🤖 AI Summary
This work addresses the vulnerability of existing machine unlearning methods to black-box attackers who reconstruct deleted concepts via adversarial prompts. Current attacks either rely on model weights or produce unnatural, easily detectable prompts. To overcome these limitations, we propose BEAP—a black-box, embedding-aware adversarial prompting attack that requires no access to model weights. BEAP leverages large language models to iteratively optimize prompts in textual space, integrating embedding-space search with a multi-objective reward mechanism that jointly optimizes for the presence of unlearned concepts, image-text alignment, and image quality. The resulting prompts are natural, readable, and capable of bypassing rule-based safety filters. Experiments demonstrate that BEAP improves attack success rates by over 60% compared to existing methods and achieves target image generation in an average of only 15 queries, significantly enhancing both stealth and effectiveness.
📝 Abstract
Machine unlearning aims to remove specific concepts from pretrained text-to-image diffusion models, yet several white- and black-box attacks have been introduced to make the model generate such unlearned concepts. These attacks, nevertheless, do not assume a realistic threat model, i.e. they either assume access to the model weights, or result in gibberish adversarial prompts that could be easily detected even through naive rule-based safeguarding. We aim to address this gap in this paper.
We introduce BEAP, a black-box, embedding-aware adversarial prompting attack that leverages a large language model (LLM) to iteratively generate effective adversarial prompts and exploit such hidden vulnerabilities.
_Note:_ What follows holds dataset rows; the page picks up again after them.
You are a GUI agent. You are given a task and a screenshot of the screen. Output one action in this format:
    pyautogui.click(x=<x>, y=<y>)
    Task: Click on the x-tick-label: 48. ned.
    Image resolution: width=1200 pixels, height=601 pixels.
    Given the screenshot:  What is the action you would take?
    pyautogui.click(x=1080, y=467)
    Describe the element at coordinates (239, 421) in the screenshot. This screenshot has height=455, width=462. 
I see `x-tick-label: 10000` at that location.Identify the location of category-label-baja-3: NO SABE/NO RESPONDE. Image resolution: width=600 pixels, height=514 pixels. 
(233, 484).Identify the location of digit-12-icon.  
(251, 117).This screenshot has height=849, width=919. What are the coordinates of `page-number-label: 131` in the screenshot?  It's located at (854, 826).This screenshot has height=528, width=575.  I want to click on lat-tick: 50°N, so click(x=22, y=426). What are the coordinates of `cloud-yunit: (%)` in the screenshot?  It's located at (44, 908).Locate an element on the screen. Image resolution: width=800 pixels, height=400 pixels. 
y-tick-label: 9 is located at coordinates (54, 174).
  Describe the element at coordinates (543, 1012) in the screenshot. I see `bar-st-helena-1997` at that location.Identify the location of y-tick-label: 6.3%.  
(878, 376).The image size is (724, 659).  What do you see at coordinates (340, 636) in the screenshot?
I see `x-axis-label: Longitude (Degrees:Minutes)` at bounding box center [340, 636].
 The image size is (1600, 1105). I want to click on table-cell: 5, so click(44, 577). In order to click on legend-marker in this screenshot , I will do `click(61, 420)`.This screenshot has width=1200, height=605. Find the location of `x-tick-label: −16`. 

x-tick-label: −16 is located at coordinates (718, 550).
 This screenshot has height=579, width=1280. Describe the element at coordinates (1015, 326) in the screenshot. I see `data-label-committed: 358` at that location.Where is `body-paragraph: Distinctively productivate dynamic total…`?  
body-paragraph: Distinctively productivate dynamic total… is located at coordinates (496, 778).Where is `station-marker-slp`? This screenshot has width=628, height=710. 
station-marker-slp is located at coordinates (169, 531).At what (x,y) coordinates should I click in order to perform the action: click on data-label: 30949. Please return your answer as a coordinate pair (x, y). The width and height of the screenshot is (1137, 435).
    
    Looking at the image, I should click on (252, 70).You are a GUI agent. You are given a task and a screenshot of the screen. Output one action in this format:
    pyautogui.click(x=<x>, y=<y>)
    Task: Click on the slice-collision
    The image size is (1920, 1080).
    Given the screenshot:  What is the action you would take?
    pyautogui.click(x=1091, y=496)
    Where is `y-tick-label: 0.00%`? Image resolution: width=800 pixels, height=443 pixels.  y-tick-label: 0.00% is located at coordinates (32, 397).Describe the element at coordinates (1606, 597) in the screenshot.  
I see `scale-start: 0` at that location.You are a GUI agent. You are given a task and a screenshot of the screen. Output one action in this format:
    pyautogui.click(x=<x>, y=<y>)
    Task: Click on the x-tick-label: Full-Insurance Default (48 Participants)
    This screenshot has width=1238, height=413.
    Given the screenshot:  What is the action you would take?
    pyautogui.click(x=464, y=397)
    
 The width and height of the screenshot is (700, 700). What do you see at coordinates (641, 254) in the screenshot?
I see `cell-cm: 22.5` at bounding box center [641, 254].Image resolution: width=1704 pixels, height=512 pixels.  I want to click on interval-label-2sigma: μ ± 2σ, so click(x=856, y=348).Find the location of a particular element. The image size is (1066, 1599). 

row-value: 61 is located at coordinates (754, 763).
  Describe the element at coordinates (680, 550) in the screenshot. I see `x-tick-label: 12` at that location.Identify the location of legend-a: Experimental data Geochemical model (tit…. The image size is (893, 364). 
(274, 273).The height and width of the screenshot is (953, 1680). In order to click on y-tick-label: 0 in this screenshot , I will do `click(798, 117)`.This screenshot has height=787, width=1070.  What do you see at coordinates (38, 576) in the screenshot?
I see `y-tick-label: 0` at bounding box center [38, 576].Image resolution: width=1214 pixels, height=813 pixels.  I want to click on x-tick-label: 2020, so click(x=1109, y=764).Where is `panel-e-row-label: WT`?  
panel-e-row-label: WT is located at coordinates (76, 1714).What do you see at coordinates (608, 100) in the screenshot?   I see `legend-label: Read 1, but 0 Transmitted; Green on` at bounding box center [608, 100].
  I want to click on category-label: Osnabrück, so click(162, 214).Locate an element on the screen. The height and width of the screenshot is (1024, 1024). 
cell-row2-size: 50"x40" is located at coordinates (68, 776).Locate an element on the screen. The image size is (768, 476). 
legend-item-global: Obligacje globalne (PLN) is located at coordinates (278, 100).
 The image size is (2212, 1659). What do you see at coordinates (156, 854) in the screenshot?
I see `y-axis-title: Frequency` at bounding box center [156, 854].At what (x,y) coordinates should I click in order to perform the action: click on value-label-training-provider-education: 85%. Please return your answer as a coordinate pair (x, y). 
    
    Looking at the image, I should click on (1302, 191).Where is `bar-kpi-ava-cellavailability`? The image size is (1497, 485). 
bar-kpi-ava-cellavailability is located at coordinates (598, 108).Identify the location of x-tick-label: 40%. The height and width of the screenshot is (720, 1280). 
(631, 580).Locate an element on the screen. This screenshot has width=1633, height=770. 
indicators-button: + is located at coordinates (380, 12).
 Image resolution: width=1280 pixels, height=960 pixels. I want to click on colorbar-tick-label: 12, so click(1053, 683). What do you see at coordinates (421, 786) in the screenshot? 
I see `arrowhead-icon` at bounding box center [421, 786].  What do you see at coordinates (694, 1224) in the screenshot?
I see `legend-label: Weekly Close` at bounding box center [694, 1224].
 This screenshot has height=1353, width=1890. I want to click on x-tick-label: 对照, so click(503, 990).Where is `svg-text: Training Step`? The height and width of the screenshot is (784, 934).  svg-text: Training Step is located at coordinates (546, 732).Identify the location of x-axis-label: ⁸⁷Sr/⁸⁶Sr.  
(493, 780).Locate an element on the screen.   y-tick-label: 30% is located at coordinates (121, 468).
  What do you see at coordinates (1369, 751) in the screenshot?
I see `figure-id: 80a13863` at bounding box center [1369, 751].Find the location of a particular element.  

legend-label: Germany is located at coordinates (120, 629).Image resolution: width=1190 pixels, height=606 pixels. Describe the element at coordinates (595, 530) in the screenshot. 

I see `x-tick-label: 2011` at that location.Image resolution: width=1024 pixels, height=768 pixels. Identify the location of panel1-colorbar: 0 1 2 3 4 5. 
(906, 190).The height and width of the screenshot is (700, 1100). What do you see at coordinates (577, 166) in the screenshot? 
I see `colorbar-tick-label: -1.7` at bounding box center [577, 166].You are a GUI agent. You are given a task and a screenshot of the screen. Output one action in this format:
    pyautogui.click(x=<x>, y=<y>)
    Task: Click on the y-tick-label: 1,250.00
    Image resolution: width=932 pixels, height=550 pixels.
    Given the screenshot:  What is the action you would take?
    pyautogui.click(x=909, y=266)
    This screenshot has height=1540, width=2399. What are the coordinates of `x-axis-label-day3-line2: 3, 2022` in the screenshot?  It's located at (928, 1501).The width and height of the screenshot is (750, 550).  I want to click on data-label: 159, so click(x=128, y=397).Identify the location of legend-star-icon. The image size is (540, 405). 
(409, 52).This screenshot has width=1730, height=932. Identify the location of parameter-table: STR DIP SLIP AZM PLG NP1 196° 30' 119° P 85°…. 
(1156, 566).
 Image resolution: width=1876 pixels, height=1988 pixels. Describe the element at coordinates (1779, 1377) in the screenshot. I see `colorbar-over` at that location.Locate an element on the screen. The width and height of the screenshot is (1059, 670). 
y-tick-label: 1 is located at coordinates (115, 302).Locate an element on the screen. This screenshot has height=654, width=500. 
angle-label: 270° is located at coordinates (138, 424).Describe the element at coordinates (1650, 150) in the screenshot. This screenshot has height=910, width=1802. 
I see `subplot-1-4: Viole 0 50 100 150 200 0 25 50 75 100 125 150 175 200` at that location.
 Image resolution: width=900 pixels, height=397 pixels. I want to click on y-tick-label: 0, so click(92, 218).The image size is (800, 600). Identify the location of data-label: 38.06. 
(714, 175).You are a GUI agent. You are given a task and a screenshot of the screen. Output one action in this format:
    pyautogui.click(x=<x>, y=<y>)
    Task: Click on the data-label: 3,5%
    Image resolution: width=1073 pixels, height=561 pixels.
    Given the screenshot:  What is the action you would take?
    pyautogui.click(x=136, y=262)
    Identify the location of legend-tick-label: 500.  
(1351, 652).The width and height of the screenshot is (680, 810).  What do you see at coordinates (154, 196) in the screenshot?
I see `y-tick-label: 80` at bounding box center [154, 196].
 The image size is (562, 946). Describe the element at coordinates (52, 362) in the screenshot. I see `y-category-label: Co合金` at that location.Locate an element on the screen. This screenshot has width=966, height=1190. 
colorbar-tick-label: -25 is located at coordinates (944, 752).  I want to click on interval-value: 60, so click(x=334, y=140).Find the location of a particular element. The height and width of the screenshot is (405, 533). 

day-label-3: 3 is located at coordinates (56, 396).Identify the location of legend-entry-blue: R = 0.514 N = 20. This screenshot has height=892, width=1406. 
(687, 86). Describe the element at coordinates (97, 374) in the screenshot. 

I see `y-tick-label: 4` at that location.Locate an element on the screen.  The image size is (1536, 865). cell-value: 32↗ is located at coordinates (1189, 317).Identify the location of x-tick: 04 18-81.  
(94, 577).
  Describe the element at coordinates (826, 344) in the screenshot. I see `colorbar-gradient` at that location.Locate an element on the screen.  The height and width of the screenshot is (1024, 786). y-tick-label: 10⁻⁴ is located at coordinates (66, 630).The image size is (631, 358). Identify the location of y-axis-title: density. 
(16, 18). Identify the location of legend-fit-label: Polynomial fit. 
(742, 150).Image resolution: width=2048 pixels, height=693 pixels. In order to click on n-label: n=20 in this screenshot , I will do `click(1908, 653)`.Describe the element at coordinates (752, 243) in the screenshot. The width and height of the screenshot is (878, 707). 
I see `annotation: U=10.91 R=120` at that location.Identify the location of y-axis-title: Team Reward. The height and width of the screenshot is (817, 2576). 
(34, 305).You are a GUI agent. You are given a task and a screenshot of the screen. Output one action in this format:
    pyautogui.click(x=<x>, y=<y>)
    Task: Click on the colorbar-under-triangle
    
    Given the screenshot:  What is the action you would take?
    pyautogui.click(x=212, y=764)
BEAP performs an embedding-aware search in text space, combining multiple reward signals: unlearned concept presence, text-image alignment, and image quality, to refine generated prompts.
Unlike previous attack methods, BEAP keeps its prompts undetectable to safety filters while producing high-quality images.
Extensive experiments show that BEAP improves the Attack Success Rate (ASR) by more than 60% over prior methods, while requiring only an average of fifteen prompts per successful attack. Warning: This paper contains model outputs that may be offensive or upsetting in nature.